== EXCERPTED PASSAGE ==
------------------------------------

Welcome to Technology Rentals
T: 0844 41 41 41 8
 

Terms and Conditions

1. The Agreement

a. If you sign this Agreement and we also sign the Agreement, we agree to buy the Equipment from the Supplier and allow you to hire it for the minimum period specified overleaf (the “Minimum Period”). The hiring will continue after the Minimum Period until three months notice of termination is given in writing by either of us, such notice to expire at the end of the Minimum Period or at the end of any three month period thereafter.

b. These terms and conditions and those on the front pages make up the whole agreement between us. No other terms will apply unless we have agreed to them in writing on or after the date of this Agreement. You agree to hire the Equipment from us for the purposes of your business.

2. Payments

a. You will pay the First Rental together with the Facility Fee (shown overleaf) to us on the date the Equipment is delivered to you. You must pay the Rentals to us according to the provisions detailed overleaf. On each anniversary of this Agreement we will charge you (and you will pay to us) an Annual Service Fee.

b. It is vital to and a condition of this Agreement, that you pay us each Rental in full on its due date for payment.

c. You must pay VAT on all Rentals and other sums due under this Agreement. If the VAT rate changes we can increase or reduce the Rentals and all other sums payable under this Agreement including VAT at the rate VAT increases or reduces.

------------------------------------

== TO DO ==
**A)** Shorten the paragraph of the rental terms that begins "If you sign this Agreement and we also sign" while keeping its main facts.
**B)** Repeat word for word the part of the rental terms from "b. These terms" up to and including "date for payment.".
**C)** According to the rental terms, when is the Annual Service Fee charged?

== STUDY MATERIAL ==
------------------------------------

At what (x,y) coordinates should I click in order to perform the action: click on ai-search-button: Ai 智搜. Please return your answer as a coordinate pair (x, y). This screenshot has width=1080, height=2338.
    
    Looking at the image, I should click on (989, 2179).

------------------------------------

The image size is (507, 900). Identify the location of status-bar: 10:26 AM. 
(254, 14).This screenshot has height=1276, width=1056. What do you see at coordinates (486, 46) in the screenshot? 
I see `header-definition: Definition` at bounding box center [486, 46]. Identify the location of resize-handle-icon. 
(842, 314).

------------------------------------

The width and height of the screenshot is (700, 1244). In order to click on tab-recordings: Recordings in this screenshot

------------------------------------

== ANSWERS PROVIDED ==
**A)** Once both parties sign, we buy the Equipment from the Supplier and hire it to you for the Minimum Period stated overleaf. The hire then continues until either party gives three months' written notice. That notice must expire at the end of the Minimum Period or at the end of any later three-month period.

**B)**
b. These terms and conditions and those on the front pages make up the whole agreement between us. No other terms will apply unless we have agreed to them in writing on or after the date of this Agreement. You agree to hire the Equipment from us for the purposes of your business.

2. Payments

a. You will pay the First Rental together with the Facility Fee (shown overleaf) to us on the date the Equipment is delivered to you. You must pay the Rentals to us according to the provisions detailed overleaf. On each anniversary of this Agreement we will charge you (and you will pay to us) an Annual Service Fee.

b. It is vital to and a condition of this Agreement, that you pay us each Rental in full on its due date for payment.

**C)** On each anniversary of the Agreement.